Datum: 12.10.18 | Download: Fachartikel (PDF) | Autor(en): Prof. Dr. Harald Krause | Kontakt: Gabriele Tengler

Fensterlüftung einfach anders!

Der Lüftung von Wohnräumen und damit der Versorgung von Menschen mit guter Luftqualität wird immer noch eine relative geringe Bedeutung beigemessen. Das ist umso bemerkenswerter als wir einen Großteil unserer Lebenszeit in geschlossenen Räumen verbringen.
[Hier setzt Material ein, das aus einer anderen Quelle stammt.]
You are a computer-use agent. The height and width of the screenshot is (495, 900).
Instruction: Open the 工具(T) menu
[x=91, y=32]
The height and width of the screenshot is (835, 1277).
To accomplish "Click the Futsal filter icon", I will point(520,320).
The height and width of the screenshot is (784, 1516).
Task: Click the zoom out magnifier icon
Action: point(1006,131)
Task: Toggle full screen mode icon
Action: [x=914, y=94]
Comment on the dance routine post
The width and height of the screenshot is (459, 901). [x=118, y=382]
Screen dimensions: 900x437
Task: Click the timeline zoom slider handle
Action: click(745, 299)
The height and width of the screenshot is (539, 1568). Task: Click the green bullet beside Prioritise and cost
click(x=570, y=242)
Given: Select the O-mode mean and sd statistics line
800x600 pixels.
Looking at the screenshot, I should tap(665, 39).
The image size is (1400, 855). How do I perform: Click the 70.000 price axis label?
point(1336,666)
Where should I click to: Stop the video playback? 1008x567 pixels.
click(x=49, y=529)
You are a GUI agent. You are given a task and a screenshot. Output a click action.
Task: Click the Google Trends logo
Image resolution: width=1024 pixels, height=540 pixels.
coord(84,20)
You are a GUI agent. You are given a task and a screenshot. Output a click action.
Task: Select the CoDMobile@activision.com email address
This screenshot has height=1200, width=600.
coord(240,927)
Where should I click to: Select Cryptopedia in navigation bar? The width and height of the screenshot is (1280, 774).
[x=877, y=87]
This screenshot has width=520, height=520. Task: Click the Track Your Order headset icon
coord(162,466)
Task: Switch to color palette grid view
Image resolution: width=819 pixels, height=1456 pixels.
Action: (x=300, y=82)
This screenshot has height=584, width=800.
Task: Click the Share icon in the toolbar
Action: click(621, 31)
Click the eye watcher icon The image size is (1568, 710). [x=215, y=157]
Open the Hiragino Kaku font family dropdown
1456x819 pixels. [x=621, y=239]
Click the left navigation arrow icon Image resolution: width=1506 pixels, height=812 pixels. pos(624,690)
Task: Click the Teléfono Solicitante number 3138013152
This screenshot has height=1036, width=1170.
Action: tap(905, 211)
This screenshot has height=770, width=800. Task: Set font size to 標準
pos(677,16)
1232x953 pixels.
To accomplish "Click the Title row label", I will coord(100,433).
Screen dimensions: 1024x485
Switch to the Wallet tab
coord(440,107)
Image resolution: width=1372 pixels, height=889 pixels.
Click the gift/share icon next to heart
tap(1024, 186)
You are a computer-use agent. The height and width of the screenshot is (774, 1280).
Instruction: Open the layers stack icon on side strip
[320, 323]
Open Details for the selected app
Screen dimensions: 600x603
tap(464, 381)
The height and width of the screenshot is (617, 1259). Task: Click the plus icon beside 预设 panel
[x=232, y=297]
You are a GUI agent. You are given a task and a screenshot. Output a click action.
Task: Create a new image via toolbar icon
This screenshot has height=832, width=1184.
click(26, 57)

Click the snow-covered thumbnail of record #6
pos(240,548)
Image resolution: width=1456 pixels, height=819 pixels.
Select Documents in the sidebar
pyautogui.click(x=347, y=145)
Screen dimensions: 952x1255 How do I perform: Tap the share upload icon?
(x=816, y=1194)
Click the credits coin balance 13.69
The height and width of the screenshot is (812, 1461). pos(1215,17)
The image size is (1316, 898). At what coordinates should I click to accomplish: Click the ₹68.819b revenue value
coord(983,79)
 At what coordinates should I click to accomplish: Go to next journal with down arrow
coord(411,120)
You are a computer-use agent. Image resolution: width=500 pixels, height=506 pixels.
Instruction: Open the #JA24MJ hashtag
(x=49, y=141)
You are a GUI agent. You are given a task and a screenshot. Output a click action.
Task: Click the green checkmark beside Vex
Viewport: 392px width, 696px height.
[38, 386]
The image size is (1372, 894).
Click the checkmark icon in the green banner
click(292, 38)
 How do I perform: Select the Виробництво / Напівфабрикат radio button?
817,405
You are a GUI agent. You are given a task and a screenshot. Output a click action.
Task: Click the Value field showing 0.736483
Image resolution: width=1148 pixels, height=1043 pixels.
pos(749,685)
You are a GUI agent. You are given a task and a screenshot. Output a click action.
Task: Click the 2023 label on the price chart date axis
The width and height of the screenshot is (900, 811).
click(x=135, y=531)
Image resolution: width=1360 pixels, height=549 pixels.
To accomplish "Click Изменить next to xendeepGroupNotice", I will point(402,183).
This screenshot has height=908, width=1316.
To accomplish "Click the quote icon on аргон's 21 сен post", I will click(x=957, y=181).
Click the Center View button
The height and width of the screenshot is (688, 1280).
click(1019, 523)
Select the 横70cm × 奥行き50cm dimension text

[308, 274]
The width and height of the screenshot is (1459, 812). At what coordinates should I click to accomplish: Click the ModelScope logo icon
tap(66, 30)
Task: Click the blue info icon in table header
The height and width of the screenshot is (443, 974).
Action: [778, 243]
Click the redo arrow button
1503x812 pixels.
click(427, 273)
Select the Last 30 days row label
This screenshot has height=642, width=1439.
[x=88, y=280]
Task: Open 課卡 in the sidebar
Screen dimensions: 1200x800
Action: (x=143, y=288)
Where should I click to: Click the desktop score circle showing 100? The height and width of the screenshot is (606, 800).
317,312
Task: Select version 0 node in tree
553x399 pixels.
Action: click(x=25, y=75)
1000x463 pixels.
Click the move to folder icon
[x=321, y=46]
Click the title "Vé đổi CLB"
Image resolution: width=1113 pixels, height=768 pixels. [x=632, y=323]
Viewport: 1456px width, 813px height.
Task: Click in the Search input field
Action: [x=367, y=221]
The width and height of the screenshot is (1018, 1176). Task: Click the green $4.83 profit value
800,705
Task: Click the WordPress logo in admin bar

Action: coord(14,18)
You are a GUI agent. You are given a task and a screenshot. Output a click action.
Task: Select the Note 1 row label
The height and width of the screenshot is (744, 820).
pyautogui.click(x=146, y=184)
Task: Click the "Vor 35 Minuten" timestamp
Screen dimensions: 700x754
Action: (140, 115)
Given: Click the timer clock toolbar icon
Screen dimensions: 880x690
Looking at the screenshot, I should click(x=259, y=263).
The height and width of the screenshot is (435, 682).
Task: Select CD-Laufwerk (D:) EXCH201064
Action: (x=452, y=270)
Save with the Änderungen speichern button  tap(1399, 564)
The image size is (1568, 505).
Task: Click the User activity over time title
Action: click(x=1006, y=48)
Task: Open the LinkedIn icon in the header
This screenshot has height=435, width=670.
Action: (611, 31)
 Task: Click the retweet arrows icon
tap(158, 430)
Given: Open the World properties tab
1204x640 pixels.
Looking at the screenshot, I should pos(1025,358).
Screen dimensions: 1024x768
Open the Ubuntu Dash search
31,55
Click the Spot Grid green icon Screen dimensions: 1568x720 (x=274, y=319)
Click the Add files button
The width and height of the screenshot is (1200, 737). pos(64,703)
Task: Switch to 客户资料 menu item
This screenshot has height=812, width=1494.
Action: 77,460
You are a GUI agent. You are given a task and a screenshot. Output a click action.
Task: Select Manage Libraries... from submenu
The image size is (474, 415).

Die gültige DIN 1946 Teil 6 [1] regelt zum einen den nutzerunabhängigen Luftwechsel zum Feuchteschutz und legt zum anderen Planungsvorgaben für einen hygienischen Luftwechsel fest. Die wesentliche Neuerung in dieser Norm aus dem Jahr 2009 war die verpflichtende Sicherstellung des Luftwechsels zum Feuchteschutz ohne Nutzeingriff für jeden Neubau und bei lüftungstechnisch relevanten Sanierungen. Das Gebäude oder die Wohnung muss diesen Mindestluftwechsel von selbst sicherstellen. Reicht dazu der Infiltrationsluftwechsel durch Leckagen nicht aus, sind geeignete lüftungstechnische Maßnahmen zu planen und umzusetzen. Somit wurde für Wohnungen die Erstellung eines Lüftungskonzeptes nötig. Zur Anwendung dieser Norm für ins Fenster integrierte Lüftungssysteme wurde vom ift Rosenheim eine Richtlinie erstellt [2].